= Required task =
Copy out the listing below in full, substituting "Read more" for "Learn more" and changing nothing else.
━━━━━━━━
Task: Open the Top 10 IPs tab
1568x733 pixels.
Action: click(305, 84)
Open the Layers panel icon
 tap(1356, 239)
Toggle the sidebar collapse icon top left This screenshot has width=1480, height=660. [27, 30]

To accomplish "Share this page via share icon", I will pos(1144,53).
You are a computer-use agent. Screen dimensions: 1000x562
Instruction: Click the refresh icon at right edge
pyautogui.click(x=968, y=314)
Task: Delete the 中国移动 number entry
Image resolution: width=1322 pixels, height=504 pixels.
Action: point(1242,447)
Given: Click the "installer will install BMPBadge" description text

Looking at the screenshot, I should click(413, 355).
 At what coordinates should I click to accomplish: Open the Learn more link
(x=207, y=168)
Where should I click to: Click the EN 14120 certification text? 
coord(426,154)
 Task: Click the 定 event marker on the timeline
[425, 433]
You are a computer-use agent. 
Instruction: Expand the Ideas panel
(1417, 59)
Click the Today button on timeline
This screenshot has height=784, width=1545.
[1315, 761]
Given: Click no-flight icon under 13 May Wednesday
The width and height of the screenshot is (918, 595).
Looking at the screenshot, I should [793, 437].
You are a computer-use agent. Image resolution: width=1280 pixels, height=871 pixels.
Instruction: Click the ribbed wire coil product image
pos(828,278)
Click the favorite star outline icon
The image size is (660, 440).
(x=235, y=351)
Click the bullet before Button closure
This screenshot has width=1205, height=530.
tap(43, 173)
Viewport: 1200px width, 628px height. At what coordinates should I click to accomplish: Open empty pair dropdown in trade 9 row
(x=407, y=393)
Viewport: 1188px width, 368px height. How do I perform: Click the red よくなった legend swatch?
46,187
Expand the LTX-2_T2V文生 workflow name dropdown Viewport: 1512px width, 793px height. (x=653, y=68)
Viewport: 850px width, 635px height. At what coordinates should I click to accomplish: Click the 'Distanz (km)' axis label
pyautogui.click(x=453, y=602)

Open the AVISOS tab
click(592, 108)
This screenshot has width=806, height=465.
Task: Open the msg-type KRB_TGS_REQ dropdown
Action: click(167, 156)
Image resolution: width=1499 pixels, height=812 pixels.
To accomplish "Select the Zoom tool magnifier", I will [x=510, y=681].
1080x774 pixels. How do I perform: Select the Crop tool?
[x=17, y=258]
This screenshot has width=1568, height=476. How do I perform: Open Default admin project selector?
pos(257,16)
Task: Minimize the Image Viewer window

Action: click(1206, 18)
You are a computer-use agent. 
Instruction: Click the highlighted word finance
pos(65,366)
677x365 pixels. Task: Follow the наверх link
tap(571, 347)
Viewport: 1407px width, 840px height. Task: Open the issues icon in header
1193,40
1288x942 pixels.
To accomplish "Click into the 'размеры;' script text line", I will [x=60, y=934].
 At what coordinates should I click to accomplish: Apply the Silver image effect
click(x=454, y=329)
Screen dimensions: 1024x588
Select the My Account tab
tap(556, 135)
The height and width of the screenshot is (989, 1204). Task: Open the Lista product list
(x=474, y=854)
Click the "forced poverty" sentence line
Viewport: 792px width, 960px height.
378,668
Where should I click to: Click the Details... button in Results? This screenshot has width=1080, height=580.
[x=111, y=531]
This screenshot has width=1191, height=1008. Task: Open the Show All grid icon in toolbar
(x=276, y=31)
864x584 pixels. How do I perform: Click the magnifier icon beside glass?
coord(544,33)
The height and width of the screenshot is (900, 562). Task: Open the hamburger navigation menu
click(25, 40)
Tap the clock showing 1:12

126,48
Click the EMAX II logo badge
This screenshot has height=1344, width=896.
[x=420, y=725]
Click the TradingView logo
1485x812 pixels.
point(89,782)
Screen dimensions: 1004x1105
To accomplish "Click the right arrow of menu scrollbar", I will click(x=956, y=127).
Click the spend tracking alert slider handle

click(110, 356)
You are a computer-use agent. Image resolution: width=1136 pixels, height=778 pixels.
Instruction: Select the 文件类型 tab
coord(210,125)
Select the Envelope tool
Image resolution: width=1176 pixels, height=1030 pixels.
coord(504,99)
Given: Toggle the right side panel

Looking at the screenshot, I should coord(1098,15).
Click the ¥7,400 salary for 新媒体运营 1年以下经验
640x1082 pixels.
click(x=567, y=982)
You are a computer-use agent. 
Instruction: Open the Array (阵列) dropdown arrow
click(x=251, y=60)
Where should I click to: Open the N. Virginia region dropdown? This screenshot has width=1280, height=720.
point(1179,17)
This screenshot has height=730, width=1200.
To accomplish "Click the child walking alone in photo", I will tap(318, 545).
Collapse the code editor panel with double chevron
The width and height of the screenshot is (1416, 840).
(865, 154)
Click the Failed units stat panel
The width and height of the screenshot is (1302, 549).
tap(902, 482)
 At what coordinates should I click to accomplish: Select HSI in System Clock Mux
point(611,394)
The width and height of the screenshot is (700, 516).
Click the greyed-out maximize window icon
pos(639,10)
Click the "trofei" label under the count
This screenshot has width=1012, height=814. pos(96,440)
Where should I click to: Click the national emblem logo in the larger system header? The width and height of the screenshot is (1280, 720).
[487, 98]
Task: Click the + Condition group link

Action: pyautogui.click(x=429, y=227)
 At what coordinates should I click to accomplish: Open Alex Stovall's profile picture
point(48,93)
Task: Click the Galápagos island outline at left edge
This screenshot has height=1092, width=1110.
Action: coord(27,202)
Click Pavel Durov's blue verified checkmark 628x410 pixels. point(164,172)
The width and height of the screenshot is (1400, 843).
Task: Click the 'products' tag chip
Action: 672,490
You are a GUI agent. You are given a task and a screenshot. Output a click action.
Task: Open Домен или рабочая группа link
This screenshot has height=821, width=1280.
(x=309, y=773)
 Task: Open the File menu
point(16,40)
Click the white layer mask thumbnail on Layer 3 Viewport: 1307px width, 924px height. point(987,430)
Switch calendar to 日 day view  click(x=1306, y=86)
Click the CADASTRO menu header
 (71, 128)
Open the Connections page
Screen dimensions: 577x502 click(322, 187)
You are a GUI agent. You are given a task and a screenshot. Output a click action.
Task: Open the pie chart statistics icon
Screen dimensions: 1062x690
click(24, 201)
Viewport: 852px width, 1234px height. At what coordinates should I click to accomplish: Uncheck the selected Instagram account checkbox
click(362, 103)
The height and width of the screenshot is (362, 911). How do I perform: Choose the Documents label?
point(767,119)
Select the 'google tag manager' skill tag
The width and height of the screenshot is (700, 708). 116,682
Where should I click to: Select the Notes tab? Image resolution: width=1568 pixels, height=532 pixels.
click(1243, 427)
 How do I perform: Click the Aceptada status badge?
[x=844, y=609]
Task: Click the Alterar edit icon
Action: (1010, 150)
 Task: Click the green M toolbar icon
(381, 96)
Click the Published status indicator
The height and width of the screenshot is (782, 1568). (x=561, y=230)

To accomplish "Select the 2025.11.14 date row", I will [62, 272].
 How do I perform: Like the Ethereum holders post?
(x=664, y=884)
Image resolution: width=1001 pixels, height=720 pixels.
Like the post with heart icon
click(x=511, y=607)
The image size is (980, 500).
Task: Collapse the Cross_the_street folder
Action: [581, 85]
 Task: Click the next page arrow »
━━━━━━━━
= Result of the task =
Task: Open the Top 10 IPs tab
1568x733 pixels.
Action: click(305, 84)
Open the Layers panel icon
 tap(1356, 239)
Toggle the sidebar collapse icon top left This screenshot has width=1480, height=660. [27, 30]

To accomplish "Share this page via share icon", I will pos(1144,53).
You are a computer-use agent. Screen dimensions: 1000x562
Instruction: Click the refresh icon at right edge
pyautogui.click(x=968, y=314)
Task: Delete the 中国移动 number entry
Image resolution: width=1322 pixels, height=504 pixels.
Action: point(1242,447)
Given: Click the "installer will install BMPBadge" description text

Looking at the screenshot, I should click(413, 355).
 At what coordinates should I click to accomplish: Open the Read more link
(x=207, y=168)
Where should I click to: Click the EN 14120 certification text? 
coord(426,154)
 Task: Click the 定 event marker on the timeline
[425, 433]
You are a computer-use agent. 
Instruction: Expand the Ideas panel
(1417, 59)
Click the Today button on timeline
This screenshot has height=784, width=1545.
[1315, 761]
Given: Click no-flight icon under 13 May Wednesday
The width and height of the screenshot is (918, 595).
Looking at the screenshot, I should [793, 437].
You are a computer-use agent. Image resolution: width=1280 pixels, height=871 pixels.
Instruction: Click the ribbed wire coil product image
pos(828,278)
Click the favorite star outline icon
The image size is (660, 440).
(x=235, y=351)
Click the bullet before Button closure
This screenshot has width=1205, height=530.
tap(43, 173)
Viewport: 1200px width, 628px height. At what coordinates should I click to accomplish: Open empty pair dropdown in trade 9 row
(x=407, y=393)
Viewport: 1188px width, 368px height. How do I perform: Click the red よくなった legend swatch?
46,187
Expand the LTX-2_T2V文生 workflow name dropdown Viewport: 1512px width, 793px height. (x=653, y=68)
Viewport: 850px width, 635px height. At what coordinates should I click to accomplish: Click the 'Distanz (km)' axis label
pyautogui.click(x=453, y=602)

Open the AVISOS tab
click(592, 108)
This screenshot has width=806, height=465.
Task: Open the msg-type KRB_TGS_REQ dropdown
Action: click(167, 156)
Image resolution: width=1499 pixels, height=812 pixels.
To accomplish "Select the Zoom tool magnifier", I will [x=510, y=681].
1080x774 pixels. How do I perform: Select the Crop tool?
[x=17, y=258]
This screenshot has width=1568, height=476. How do I perform: Open Default admin project selector?
pos(257,16)
Task: Minimize the Image Viewer window

Action: click(1206, 18)
You are a computer-use agent. 
Instruction: Click the highlighted word finance
pos(65,366)
677x365 pixels. Task: Follow the наверх link
tap(571, 347)
Viewport: 1407px width, 840px height. Task: Open the issues icon in header
1193,40
1288x942 pixels.
To accomplish "Click into the 'размеры;' script text line", I will [x=60, y=934].
 At what coordinates should I click to accomplish: Apply the Silver image effect
click(x=454, y=329)
Screen dimensions: 1024x588
Select the My Account tab
tap(556, 135)
The height and width of the screenshot is (989, 1204). Task: Open the Lista product list
(x=474, y=854)
Click the "forced poverty" sentence line
Viewport: 792px width, 960px height.
378,668
Where should I click to: Click the Details... button in Results? This screenshot has width=1080, height=580.
[x=111, y=531]
This screenshot has width=1191, height=1008. Task: Open the Show All grid icon in toolbar
(x=276, y=31)
864x584 pixels. How do I perform: Click the magnifier icon beside glass?
coord(544,33)
The height and width of the screenshot is (900, 562). Task: Open the hamburger navigation menu
click(25, 40)
Tap the clock showing 1:12

126,48
Click the EMAX II logo badge
This screenshot has height=1344, width=896.
[x=420, y=725]
Click the TradingView logo
1485x812 pixels.
point(89,782)
Screen dimensions: 1004x1105
To accomplish "Click the right arrow of menu scrollbar", I will click(x=956, y=127).
Click the spend tracking alert slider handle

click(110, 356)
You are a computer-use agent. Image resolution: width=1136 pixels, height=778 pixels.
Instruction: Select the 文件类型 tab
coord(210,125)
Select the Envelope tool
Image resolution: width=1176 pixels, height=1030 pixels.
coord(504,99)
Given: Toggle the right side panel

Looking at the screenshot, I should coord(1098,15).
Click the ¥7,400 salary for 新媒体运营 1年以下经验
640x1082 pixels.
click(x=567, y=982)
You are a computer-use agent. 
Instruction: Open the Array (阵列) dropdown arrow
click(x=251, y=60)
Where should I click to: Open the N. Virginia region dropdown? This screenshot has width=1280, height=720.
point(1179,17)
This screenshot has height=730, width=1200.
To accomplish "Click the child walking alone in photo", I will tap(318, 545).
Collapse the code editor panel with double chevron
The width and height of the screenshot is (1416, 840).
(865, 154)
Click the Failed units stat panel
The width and height of the screenshot is (1302, 549).
tap(902, 482)
 At what coordinates should I click to accomplish: Select HSI in System Clock Mux
point(611,394)
The width and height of the screenshot is (700, 516).
Click the greyed-out maximize window icon
pos(639,10)
Click the "trofei" label under the count
This screenshot has width=1012, height=814. pos(96,440)
Where should I click to: Click the national emblem logo in the larger system header? The width and height of the screenshot is (1280, 720).
[487, 98]
Task: Click the + Condition group link

Action: pyautogui.click(x=429, y=227)
 At what coordinates should I click to accomplish: Open Alex Stovall's profile picture
point(48,93)
Task: Click the Galápagos island outline at left edge
This screenshot has height=1092, width=1110.
Action: coord(27,202)
Click Pavel Durov's blue verified checkmark 628x410 pixels. point(164,172)
The width and height of the screenshot is (1400, 843).
Task: Click the 'products' tag chip
Action: 672,490
You are a GUI agent. You are given a task and a screenshot. Output a click action.
Task: Open Домен или рабочая группа link
This screenshot has height=821, width=1280.
(x=309, y=773)
 Task: Open the File menu
point(16,40)
Click the white layer mask thumbnail on Layer 3 Viewport: 1307px width, 924px height. point(987,430)
Switch calendar to 日 day view  click(x=1306, y=86)
Click the CADASTRO menu header
 (71, 128)
Open the Connections page
Screen dimensions: 577x502 click(322, 187)
You are a GUI agent. You are given a task and a screenshot. Output a click action.
Task: Open the pie chart statistics icon
Screen dimensions: 1062x690
click(24, 201)
Viewport: 852px width, 1234px height. At what coordinates should I click to accomplish: Uncheck the selected Instagram account checkbox
click(362, 103)
The height and width of the screenshot is (362, 911). How do I perform: Choose the Documents label?
point(767,119)
Select the 'google tag manager' skill tag
The width and height of the screenshot is (700, 708). 116,682
Where should I click to: Select the Notes tab? Image resolution: width=1568 pixels, height=532 pixels.
click(1243, 427)
 How do I perform: Click the Aceptada status badge?
[x=844, y=609]
Task: Click the Alterar edit icon
Action: (1010, 150)
 Task: Click the green M toolbar icon
(381, 96)
Click the Published status indicator
The height and width of the screenshot is (782, 1568). (x=561, y=230)

To accomplish "Select the 2025.11.14 date row", I will [62, 272].
 How do I perform: Like the Ethereum holders post?
(x=664, y=884)
Image resolution: width=1001 pixels, height=720 pixels.
Like the post with heart icon
click(x=511, y=607)
The image size is (980, 500).
Task: Collapse the Cross_the_street folder
Action: [581, 85]
 Task: Click the next page arrow »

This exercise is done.